She will even win over one of them, Vogel, as he rediscovers what it means to live in a community of faith.
Leslie Howard also makes an appearance, as historian and writer Philip Armstrong Scott, who avoids the war by studying and writing about the indigenous people while living in a tepee in the wild. Howard had a great career, starring in films such as The Scarlet Pimpernel, Of Human Bondage, Romeo and Juliet, The Petrified Forest, Pygmalian, Intermezzo, and as Ashley Wilkes himself in Gone with the Wind.
In fewer than two years after the release of this film, Leslie Howard himself would be shot down by Germans while flying from Bristol to Lisbon.
People have speculated that his civilian plane was shot down because it was mistaken for a military plane; that it was shot down out of retaliation for not having filed a flight plan; that Howard was mistaken for Winston Churchill's bodyguard and Howard's manager for Churchill (Churchill was scheduled to fly but rescheduled due to a premonition (or secret intercept)); that Howard was on an actual secret mission; or that he was shot down for the work he was doing for the Allies, including this film.

Supplied records:
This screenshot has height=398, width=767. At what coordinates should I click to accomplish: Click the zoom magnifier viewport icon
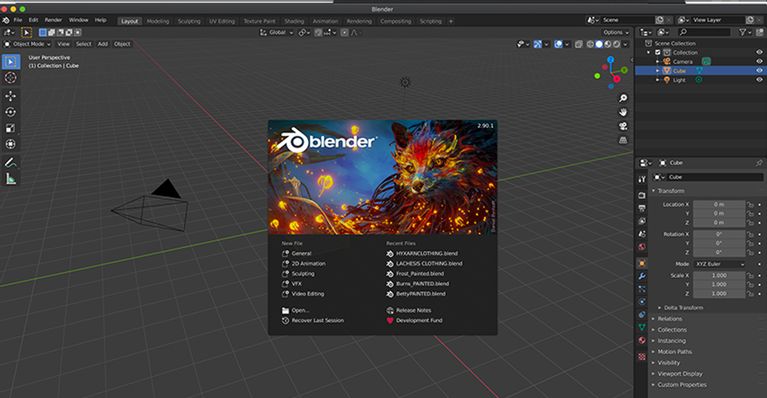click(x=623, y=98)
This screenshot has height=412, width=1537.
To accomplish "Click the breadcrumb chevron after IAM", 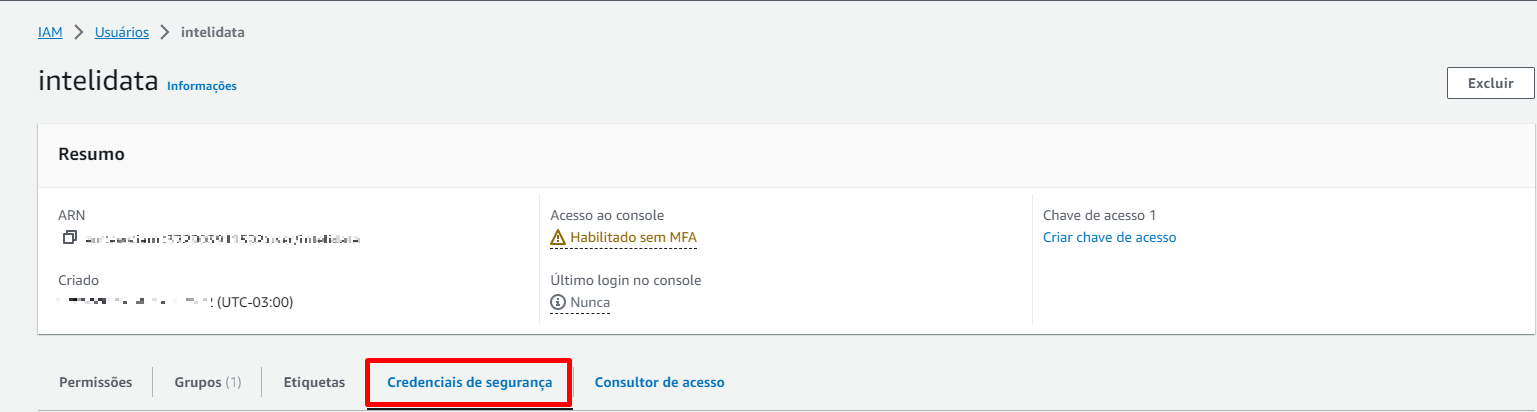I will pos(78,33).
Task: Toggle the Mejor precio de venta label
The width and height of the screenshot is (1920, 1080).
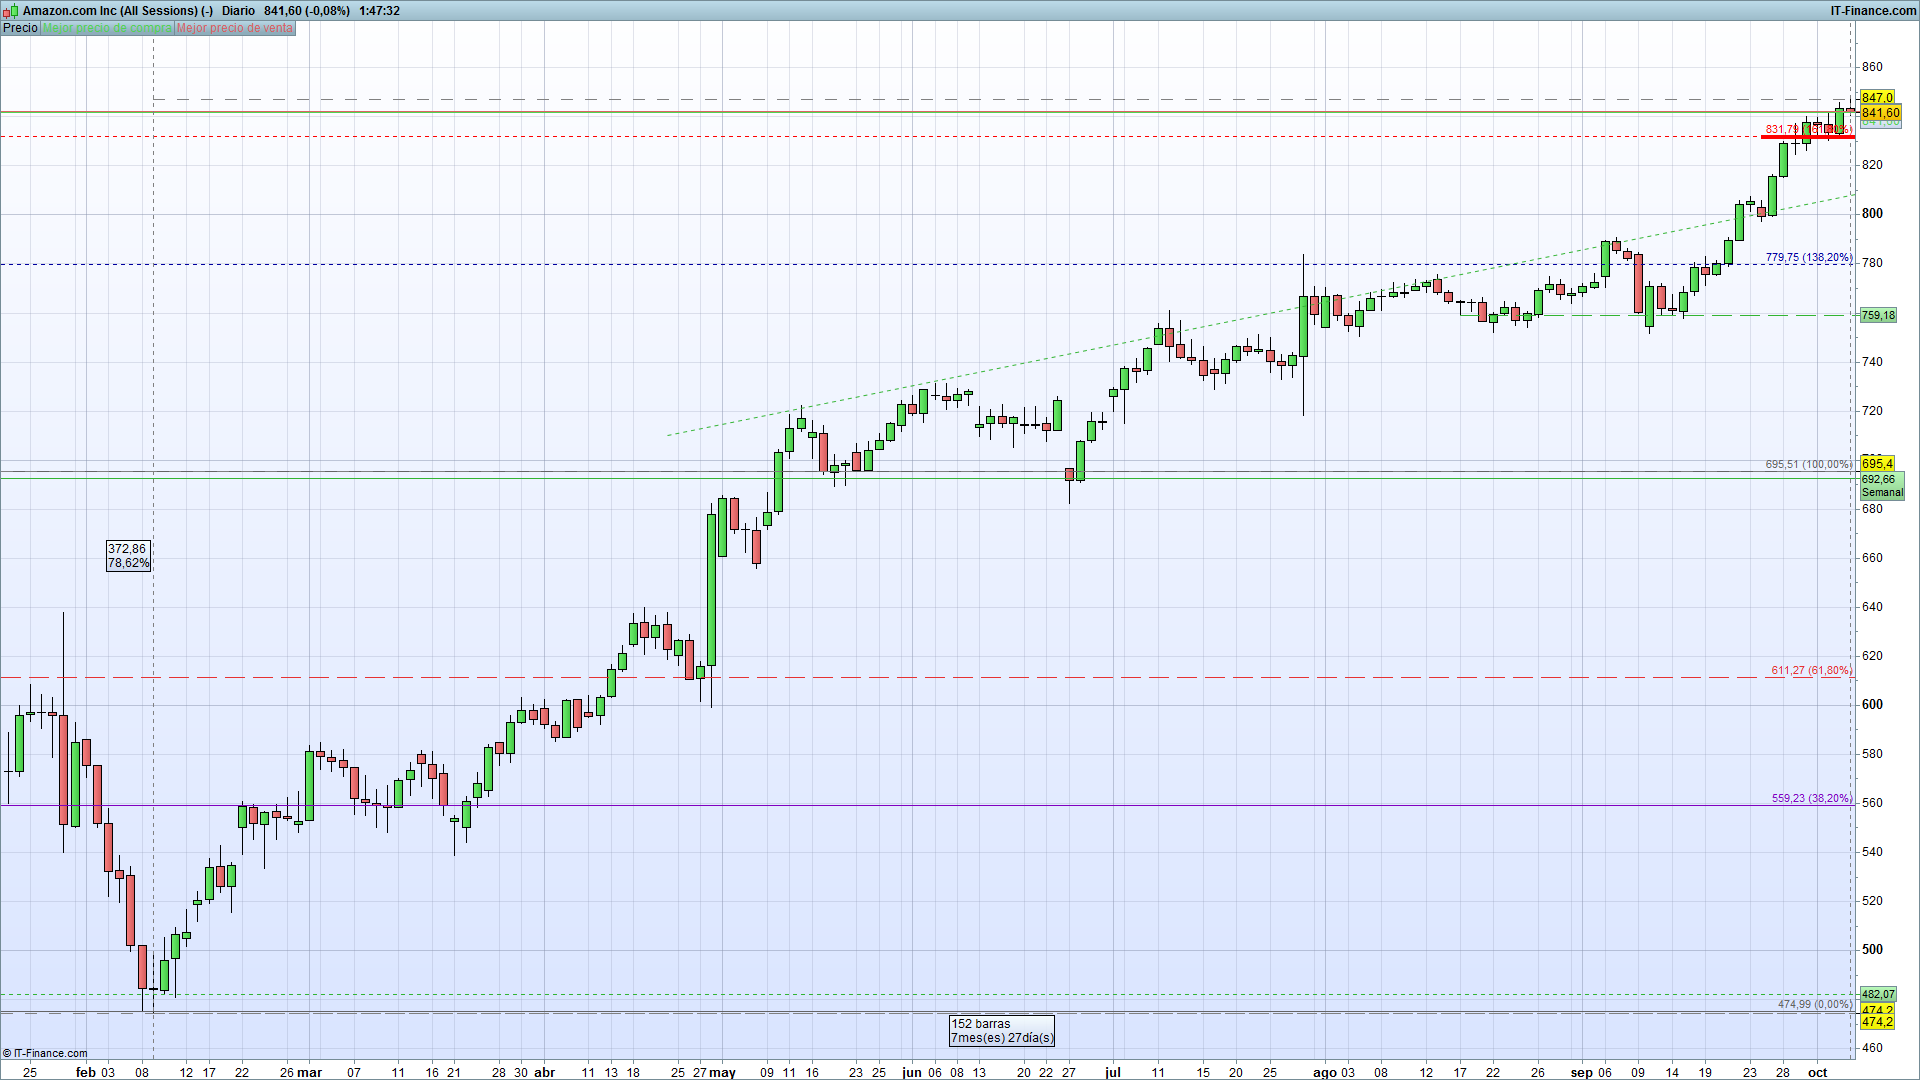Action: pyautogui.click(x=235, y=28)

Exercise goal:
Pick up the passage on Leslie Howard and the film from its last sentence and continue it.

Response to the task:
Raymond Massey appears in a strong scene at the end.
49th Parallel is an engaging war-time thriller, moving from dramatic action-and-adventure set piece to set piece in a manner similar to Hitchcock's The 39 Steps. Yet in this case, the protagonists are the bad guys.
Powell and Pressburger (the screenwriter, who would join forces with Powell as a filmmaking team) humanize both the heroes and the Nazis, creating individual characters rather than caricatures. It was especially daring of them at the time to have one of the Nazis turn to good, longing to go back to a way of life similar to one he had previously known.
This film is entertainment made for a noble cause.